Бог был очень занят своим любимым делом и не видел, чем занимались люди. Он продолжал лепить новых человечков и объяснять прописные истины в надежде, что люди когда-нибудь поймут. Он бесконечно занимался этой тяжелой и неблагодарной работой, а люди продолжали бросать друг в друга комья грязи. «Жизнь — это тяжелая работа», — сказал мне кто-то, и я проснулась. Была еще темная осенняя ночь, все спали. Дежурные пришли на просчет, пересчитать спящие головы, и даже их шаги и треск рации не разбудил людей. Я опять заснула, и мне вновь приснилась та же черная стена. Я опять шла, падала, разбивая в кровь колени, снова поднималась и шла. «Жизнь — это очень тяжелая работа», — с этой мыслью я проснулась, когда голос из репродуктора заорал:
— Внимание, зона! В учреждении объявляется подъем!
***
Меня кто-то пытался разбудить грубыми толчками в бок. Так не хотелось открывать глаза… Только что объявили отбой, и сон быстро умчал меня в царство Морфея. Я протестующе бормотала сквозь сон: мне не нравилось, что кто-то хочет потревожить заслуженный мной отдых. Но будивший меня человек не успокаивался, он тряс мою вторую шконку, как трясут яблоню, обнаружив на верхушке единственный заветный плод, который держался прочно и не желал падать.
Я села на постели, еще не понимая, что происходит. Передо мной стояла дежурная.
— Собирайтесь.
— Куда?
— Узнаете.
— Прямо сейчас?
— Да.
Куда, зачем?.. Что за необходимость куда-то мчаться ночью?..
— Можете мне что-нибудь объяснить?
— Сейчас вам все объяснят.
Мне приказали надеть верхнюю одежду.
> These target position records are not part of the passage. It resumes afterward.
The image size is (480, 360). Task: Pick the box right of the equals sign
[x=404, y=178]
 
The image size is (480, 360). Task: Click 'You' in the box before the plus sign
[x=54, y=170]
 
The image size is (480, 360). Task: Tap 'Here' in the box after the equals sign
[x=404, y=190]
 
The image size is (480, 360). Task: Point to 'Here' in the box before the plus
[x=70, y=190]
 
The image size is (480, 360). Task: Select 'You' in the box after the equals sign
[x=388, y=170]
Значит, поведут куда-то за пределы здания. Меня вывели во двор и проводили в сторону административного корпуса. На улице февраль. На душе холодно, да и нехорошее предчувствие еще сильнее морозит душу. Что происходит? «Меня ведут на расстрел», — мелькнула в голове шальная мысль. Именно так, наверное, водят на расстрел. Ночью, чтобы не было свидетелей, чтобы проснулись люди, а тебя нет. Первая мысль, которая в таких случаях возникает у зеков, — освободили, повезло человеку.
Меня ввели в кабинет. За столом сидел полковник Корнеев. Работать тут он начал недавно и уже успел заслужить у зечек славу тирана и матерщинника. Проверяя отряды, он обнаружил кошку, которая спала на кровати одной зечки. А заводить животных в местах лишения свободы категорически запрещено по уставу. Он не нашел ничего лучшего, как придушить несчастную кошку на глазах у всех, и сказал, что будет так поступать с каждой кошкой. Удивить зечек сложно: многие из них совершили преступления с особой жестокостью, но тут всем стало ясно, что с этим человеком шутки плохи. К нему быстро приросла кличка Полковник Фаллос.
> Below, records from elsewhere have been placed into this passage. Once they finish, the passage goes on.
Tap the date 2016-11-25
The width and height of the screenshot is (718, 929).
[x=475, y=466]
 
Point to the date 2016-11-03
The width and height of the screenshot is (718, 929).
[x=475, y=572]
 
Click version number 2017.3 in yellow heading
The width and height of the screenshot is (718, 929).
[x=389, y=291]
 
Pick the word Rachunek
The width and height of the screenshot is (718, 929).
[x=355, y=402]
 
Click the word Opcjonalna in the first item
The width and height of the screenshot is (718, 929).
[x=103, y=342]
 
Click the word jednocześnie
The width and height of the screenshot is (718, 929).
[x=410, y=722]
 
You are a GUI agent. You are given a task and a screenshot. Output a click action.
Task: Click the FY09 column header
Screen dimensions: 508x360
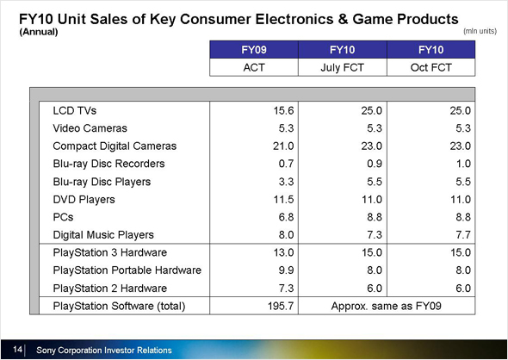tap(254, 50)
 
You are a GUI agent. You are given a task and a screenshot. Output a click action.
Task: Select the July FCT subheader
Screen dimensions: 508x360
tap(343, 68)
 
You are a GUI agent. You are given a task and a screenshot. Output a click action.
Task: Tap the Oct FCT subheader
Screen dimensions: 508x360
tap(431, 67)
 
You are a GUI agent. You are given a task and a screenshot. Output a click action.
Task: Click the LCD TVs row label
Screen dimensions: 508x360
tap(75, 110)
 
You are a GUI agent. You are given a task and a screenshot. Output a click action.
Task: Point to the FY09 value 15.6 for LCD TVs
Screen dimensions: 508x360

Про меня, видимо, забыли; предыдущий начальник, дав мне клятвенное обещание не трогать меня, несмотря на прямое предписание, оказался человеком слова. И вот близилось УДО, условно-досрочное освобождение, а у меня, как ни странно, не было ни одного нарушения.
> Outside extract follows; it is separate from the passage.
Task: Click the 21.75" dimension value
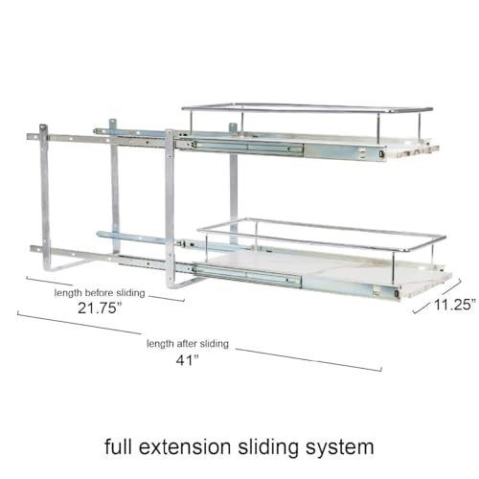pos(100,308)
Полковник сидел в вальяжной позе, явно поджидая меня.
— Ну что, тварь конченая, кошка обосранная, допрыгалась?!
Я посмотрела вокруг себя. Проверила, нет ли кого рядом. Такую фразу я в свой адрес никак не ожидала услышать.
— На УДО собираешься? Спрашивается, собираешься или нет? Тебе, тварь, говорю. Прикинулась киской. Знаем мы тебя, как ты людей наебывала. Гноить таких тварей, как ты, надо на зоне! Предписание есть, но ты смогла тухлой овечкой прикинуться. Не получится!!! Давай подписывай документы, иди посиди в ШИЗО, подумай.
Он швырнул в меня измятый как бы в порыве гнева листок. Я подняла его, стала читать. Все написанное было не обо мне и не про меня. Оказывается, например, что во время ужина я вынесла хлеб из столовой «ухищренным способом».
— Куда ты, сука, хлеб тот засунула? Тебя спрашиваю. Не нажралась? Хоть хлеба здесь нажрешься. Тварь.
Я внимательно, несколько раз прочитала все, что было написано в бумажке. Мое злостное нарушение наказывается начальником учреждения пятнадцатью сутками штрафного изолятора. А обвиняют меня в выносе хлеба из столовой, да-да, ухищренным способом.